July 29, 2012 By Joseph P. Farrell

Well, this one jumped out at me over at phys.org, but first, before we get to that, a little review. For those of you who've read Grid of the Gods or The Nazi International, you'll already know the lithium-7 problem, so a brief review for those who don't. Lithium-7 is, for me at least, at the center of a bit of an historical mystery. In the early 1950s, the US military tested one of its newly acquired toys - the hydrogen bomb - at a test in the South Pacific. The particular test I have in mind was of a bomb code-named "Castle Bravo", and this quickly became one of the most infamous cases of miscalculation in history, for the bomb, when fired off, ran away to almost twice its pre-test predicted yield.

Oops.

When the military came out with its explanation, it became the thermonuclear version of the Warren Report. The military's "miscalculation"  (consider it the difference between a really big bang and a really really really REALLY big bang) was due, we were told, to the bomb engineers not having factored in fusion reactions of lithium-7 in the lithium-deuteride that was the fuel for the fusion stage of the bomb. They were calculating only the lithium-6 reaction, which comprised about 40% of the lithium in the lithium-deuteride mixture. Now we're confronted by another unpleasant set of possibilities here: (1) either they didn't know that the lithium-7 would enter into the fusion reaction, or (2) they forgot....

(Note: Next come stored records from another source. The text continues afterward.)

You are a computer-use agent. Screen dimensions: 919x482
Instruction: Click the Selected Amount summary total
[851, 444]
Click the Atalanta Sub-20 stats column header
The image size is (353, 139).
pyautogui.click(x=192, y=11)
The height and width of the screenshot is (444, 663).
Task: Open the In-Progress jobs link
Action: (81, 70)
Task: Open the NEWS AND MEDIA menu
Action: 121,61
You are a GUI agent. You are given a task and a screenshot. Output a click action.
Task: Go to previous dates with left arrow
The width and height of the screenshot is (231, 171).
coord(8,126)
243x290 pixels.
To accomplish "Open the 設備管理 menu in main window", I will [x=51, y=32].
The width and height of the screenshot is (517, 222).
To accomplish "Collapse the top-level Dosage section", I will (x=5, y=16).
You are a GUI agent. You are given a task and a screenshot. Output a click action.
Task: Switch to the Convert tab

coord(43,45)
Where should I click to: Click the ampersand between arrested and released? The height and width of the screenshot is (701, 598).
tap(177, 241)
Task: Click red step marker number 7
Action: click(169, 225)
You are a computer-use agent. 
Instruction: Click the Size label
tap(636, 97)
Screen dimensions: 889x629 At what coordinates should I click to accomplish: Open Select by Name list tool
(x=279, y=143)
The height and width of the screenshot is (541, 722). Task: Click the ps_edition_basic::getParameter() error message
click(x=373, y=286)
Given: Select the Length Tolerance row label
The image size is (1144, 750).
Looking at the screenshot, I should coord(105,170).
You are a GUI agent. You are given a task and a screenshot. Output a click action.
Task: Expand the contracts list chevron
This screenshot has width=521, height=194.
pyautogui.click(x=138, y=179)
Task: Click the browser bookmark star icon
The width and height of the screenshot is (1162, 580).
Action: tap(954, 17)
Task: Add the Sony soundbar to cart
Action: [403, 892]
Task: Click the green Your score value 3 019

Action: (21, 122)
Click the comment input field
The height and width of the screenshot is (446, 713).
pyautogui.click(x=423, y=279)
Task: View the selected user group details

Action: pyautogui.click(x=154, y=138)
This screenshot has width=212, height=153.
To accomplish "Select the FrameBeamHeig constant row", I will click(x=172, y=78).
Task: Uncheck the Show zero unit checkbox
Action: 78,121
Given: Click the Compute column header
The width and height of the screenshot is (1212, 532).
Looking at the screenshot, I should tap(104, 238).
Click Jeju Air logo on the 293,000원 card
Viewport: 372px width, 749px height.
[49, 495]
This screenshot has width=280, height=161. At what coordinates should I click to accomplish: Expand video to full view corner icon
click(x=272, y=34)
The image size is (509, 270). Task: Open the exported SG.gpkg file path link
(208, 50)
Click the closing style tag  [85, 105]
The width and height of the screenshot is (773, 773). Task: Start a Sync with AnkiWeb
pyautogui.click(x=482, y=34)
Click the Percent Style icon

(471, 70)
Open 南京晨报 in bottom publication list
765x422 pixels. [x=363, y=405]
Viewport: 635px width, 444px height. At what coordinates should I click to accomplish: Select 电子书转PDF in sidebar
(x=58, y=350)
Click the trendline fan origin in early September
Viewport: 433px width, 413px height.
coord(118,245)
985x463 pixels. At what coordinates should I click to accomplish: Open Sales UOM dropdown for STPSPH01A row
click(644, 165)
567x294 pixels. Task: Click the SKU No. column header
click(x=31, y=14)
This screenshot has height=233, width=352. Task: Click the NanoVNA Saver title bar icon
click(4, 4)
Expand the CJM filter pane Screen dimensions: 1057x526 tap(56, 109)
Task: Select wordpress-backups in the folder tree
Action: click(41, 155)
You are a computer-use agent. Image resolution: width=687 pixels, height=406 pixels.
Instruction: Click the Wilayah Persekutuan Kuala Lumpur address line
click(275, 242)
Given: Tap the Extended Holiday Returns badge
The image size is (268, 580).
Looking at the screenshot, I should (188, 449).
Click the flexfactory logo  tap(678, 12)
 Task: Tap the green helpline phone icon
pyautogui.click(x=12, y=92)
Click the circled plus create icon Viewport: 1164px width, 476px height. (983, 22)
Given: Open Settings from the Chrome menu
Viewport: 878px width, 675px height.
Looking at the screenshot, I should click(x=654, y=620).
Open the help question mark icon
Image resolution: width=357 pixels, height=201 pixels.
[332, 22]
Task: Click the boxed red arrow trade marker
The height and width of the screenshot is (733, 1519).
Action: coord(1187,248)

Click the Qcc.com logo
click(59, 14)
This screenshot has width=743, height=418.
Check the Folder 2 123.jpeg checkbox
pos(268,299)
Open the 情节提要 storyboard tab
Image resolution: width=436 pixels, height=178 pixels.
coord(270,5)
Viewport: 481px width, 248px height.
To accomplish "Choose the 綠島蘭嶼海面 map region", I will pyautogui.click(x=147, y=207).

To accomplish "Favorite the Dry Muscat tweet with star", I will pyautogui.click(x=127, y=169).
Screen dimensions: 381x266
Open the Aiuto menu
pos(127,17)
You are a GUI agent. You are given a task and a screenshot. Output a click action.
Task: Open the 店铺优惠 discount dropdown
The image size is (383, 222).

Now...this means the US military made a really, big, colossal "oops"....

Well, this thermonuclear Warren Report gets worse if one factors into the picture the historical context that I outlined in Nazi International and then later Grid of the Gods, namely, that over a year prior to the Castle Bravo test, a former Nazi scientist, Dr. Ronald Richter,  working on fusion in Juan Peron's Argentina for Peron's government, claimed to have obtained fusion reactions...at temperatures far under what the conventional thermonuclear physics models would theoretically allow. This early "cold fusion" claim was, of course, roundly denounced in the world press, and Richter was denounced as a fraud...

Peron quickly appointed an Argentine nuclear physicist to head a commission to investigate Richter's claims, one Dr. Jose Balseiro. Dr. Balseiro quickly denounced Richter's claims, since he claimed to be achieving fusion reactions at temperatures far below those the standard model required for fusion reactions to occur.  Richter faded from view...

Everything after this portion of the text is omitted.